The mean time to surgery was 1.7 days. Overall, 78.0% patients underwent surgery within 2 days. The mean duration of hospital stay was 21.0±12.4 days. The most frequent complication was deep venous thrombosis (19.0%), followed by dysuria (14.5%). Severe complications were pneumonia 3.4%, heart failure 0.8% and pulmonary embolism 0.4%. The in-hospital mortality rate was 1.2%. The 90-day, 6-month, and 1-year mortality rates were 2.5%, 6.7%, and 12.6%, respectively. The pharmacotherapy rate for osteoporosis at discharge was 90.7%, and the continuation pharmacotherapy rate was 84.7% at 1-year follow-up. The total hospitalisation medical cost per person was lower than about 400 other hospitals’ average costs per annum and totalled 14% less during the 5-year study period.
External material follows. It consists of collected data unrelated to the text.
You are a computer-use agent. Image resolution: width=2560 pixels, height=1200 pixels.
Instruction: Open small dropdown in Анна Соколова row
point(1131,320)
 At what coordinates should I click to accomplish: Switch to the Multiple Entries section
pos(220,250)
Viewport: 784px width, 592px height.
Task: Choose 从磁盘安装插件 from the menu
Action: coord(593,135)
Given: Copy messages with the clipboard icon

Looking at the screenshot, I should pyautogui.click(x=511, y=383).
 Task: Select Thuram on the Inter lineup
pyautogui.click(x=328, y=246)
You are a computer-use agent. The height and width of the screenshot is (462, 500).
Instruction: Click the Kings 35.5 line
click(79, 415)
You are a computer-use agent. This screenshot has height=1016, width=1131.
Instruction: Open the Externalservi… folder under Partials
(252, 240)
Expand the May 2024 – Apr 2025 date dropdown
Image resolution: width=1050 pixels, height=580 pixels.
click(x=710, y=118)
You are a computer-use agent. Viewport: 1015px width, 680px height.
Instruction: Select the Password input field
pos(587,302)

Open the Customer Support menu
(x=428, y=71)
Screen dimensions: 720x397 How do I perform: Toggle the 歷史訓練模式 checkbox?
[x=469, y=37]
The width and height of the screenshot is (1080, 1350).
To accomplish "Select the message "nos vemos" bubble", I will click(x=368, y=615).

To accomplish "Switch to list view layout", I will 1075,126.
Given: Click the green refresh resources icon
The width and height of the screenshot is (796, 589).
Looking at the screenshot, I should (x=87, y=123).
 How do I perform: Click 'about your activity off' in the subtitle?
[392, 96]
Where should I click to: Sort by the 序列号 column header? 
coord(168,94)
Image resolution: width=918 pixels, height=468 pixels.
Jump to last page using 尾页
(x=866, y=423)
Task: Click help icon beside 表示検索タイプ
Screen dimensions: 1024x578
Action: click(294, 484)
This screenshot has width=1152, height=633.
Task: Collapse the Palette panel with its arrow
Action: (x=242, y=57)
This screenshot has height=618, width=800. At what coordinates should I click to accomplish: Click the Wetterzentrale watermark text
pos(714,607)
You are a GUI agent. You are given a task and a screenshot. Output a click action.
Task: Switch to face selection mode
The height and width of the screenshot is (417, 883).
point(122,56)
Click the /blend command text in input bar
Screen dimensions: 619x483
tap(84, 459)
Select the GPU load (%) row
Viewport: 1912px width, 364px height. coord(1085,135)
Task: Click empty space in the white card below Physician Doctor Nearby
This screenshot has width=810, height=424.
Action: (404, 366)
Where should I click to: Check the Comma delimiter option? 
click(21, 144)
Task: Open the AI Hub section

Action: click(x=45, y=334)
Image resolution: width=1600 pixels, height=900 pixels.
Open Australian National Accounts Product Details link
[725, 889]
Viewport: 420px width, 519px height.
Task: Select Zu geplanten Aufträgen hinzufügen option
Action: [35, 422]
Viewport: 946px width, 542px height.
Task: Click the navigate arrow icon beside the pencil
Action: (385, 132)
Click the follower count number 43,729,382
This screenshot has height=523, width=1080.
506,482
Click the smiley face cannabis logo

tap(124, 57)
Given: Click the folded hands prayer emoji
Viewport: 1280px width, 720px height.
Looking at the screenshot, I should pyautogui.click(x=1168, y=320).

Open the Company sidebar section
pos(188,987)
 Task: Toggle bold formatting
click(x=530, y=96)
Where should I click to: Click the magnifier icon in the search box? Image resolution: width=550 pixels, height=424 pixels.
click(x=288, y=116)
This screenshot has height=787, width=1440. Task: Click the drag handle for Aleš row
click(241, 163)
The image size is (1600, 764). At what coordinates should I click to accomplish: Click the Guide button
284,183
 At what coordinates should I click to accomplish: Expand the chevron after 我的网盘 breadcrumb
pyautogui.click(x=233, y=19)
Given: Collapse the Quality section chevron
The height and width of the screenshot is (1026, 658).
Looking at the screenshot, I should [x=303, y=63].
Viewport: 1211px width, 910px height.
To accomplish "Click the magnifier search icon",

In Japan, a multidisciplinary treatment approach for geriatric fractures is rare. The study’s authors explained that “with only a few geriatricians on hand, our initial development of a closer collaboration” with internal medicine and all other departments related to hip fracture treatment “was beneficial to patients’ treatment and care”. Furthermore, with few geriatricians available to treat geriatric fractures “we were able to establish the first joint care model in Japan, … and we believe that it could be implemented in Japan as a nationwide effort” to further improve hip fracture patients’ treatment, care, and monitoring.
Report co-author, Professor Takeshi Sawaguchi, Department of Orthopaedic Surgery, Toyama Municipal Hospital, Japan, summarised his strategic approach to driving, and securing policy change, for this Japan-first, multidisciplinary care model for geriatric hip fractures.
“There is substantial evidence that the orthogeriatric co-management of geriatric hip fracture is effective. It is very helpful if the government provides reimbursement for this approach, and secondary fracture prevention. However, it is not easy to change government policy.
“To accomplish this, it is important to show evidence from your healthcare system, that this approach is beneficial for patients (involving less complications, early functional recovery and less mortality), the hospital (shorter hospital stays, increased income), and government (less healthcare cost), said Prof Sawaguchi.
“We also need to be able to demonstrate that this approach is possible to perform in average hospitals.
“This year, the Japanese government agreed with our opinion, and decided to reimburse early surgery (within 48 hours after injury), and secondary fracture prevention. We believe our trial could, therefore, prove helpful for policy change,” Prof Sawaguchi said.